Forward Thinking Family Law Since 1994

Do I Really Need a Will or a Trust?

            You are not required to have a will or a trust, and there are many people who die without having either one.   However, there is often a hefty price to pay, typically falling on the shoulders of your loved ones, for not having a will or a trust. The best gift you can give yourself and your family is to your affairs in order and tell them what your expectations are.  A will or a trust will accomplish though goals.

What is a will?  A will is a legal document that sets forth your wishes regarding what should happen when you die. 

Why should you have a will?  Simply put, a will is one of the best ways to make sure that your assets are distributed according to how you want after you die.  But a will can do so much more than that.  For example, in your will, you can

  • Name a personal representative (formerly known as an executor) to be the person in charge of carrying out your wishes
  • Name a guardian or conservator for your minor children in the event that you and their other parent have both died
  • Designate a funeral representative to carry out any funeral, cremation, burial, or other instructions
  • Divide your assets according to how you want them to be distributed
  • Give special items or gifts to particular people or charities

What happens if I die without a will?  If you die without a will and you have minor children or personal property, real property, or financial assets that do not have beneficiary designations, your estate will be subject to probate laws of the State of Michigan.  Under those probate laws, the court will decide who should be in charge of your estate, how your assets will be divided (according to laws that you may not agree with), and who will be your funeral representative.  In other words, a judge who knows little to nothing about you or your family may be making very important decisions about the people and things that are most important to you.

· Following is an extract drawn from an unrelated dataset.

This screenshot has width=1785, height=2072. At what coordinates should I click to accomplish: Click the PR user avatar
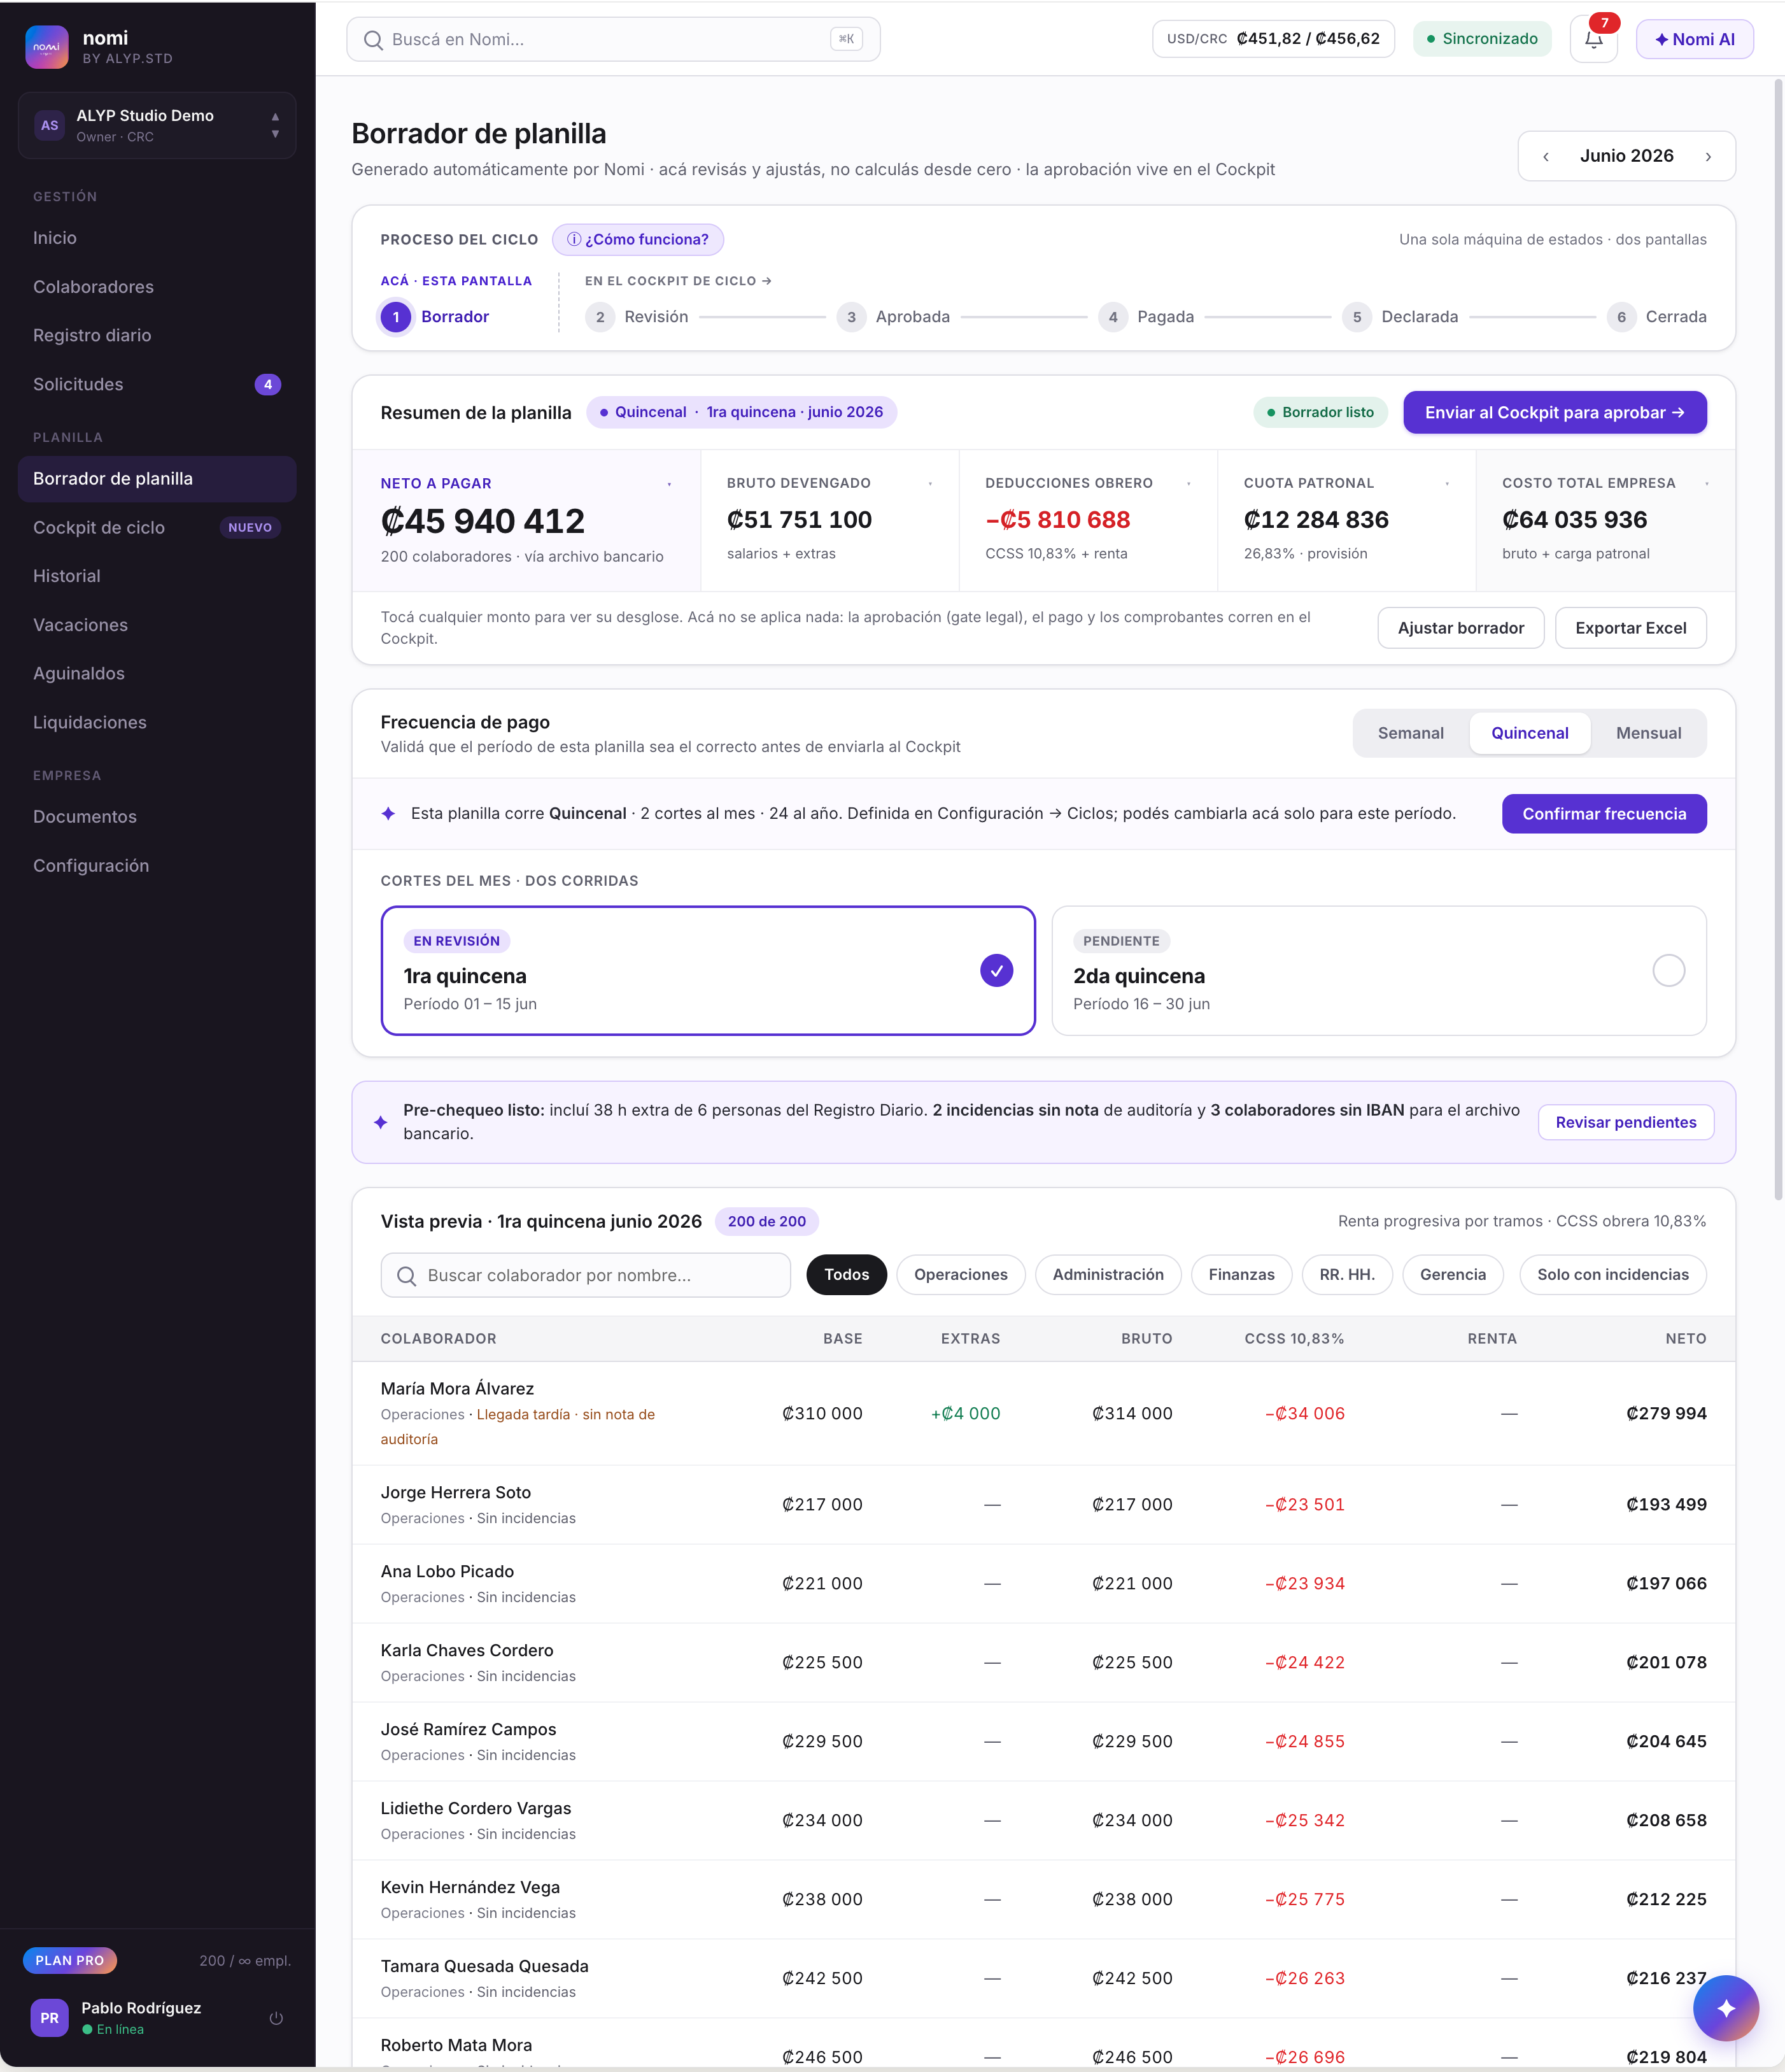[49, 2018]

Should I have a trust? A trust is another legal document that sets forth what happens to your minor children or your personal property, real property, and financial assets, if they are included in the trust.  However, a trust has unique qualities that allow a person that you designate, named a trustee, to carry out your wishes sometimes well after you have died.  For example, if you have minor children and your trust is named as the beneficiary of your life insurance policy, your trustee can hold that life insurance money and even invest it until your minor children have completed college or a trade school or reached some other milestone that you have specified in your trust.  Without the trust, your minor child may be entitled to all of the life insurance money at age 18, which may not be something you want.  Further, until age 18, without a trust or trustee to manage that money, the court will be required to appoint a conservator to manage the money for your minor children until they reach the age of 18.  This can be costly and against what your true wishes are.  There may be other reasons to have a trust, like minimizing tax burdens, or if you have a house, cottage, or other real property that you would like to leave to more than one person.

Are wills and trusts worth the cost?  As with most things in life, you get what you pay for.  If you pay nothing, the likelihood that your estate is not distributed according to how you want, is the greatest.  However, wills and trusts are relatively inexpensive as compared to the cost of hiring a conservator or other professional, or of going through a lengthy probate process, particularly if there is a dispute over your children or your assets.  So, spending a little money up front will help protect you and your loved ones from having a judge make important decisions about your loved ones and your assets.

Why should I meet with an attorney rather than download a form from the internet?  There’s no question that the internet has made fill-in-the-blank wills and trusts accessible to everyone.  However, buyer beware!  We have seen far too many people who have downloaded wills or trusts from the internet, but because of the signing requirements or the wording of the document, it has been either invalid in court or it does not achieve the customized goals of the client.  Estate planning with an attorney is the best way to ensure that your own individual and unique needs are met.  Each person’s family, assets, and wishes are unique to them, and a pre-printed form often times cannot achieve your goals, and sadly, can be missing the legal wording or signatures to make it valid under Michigan law.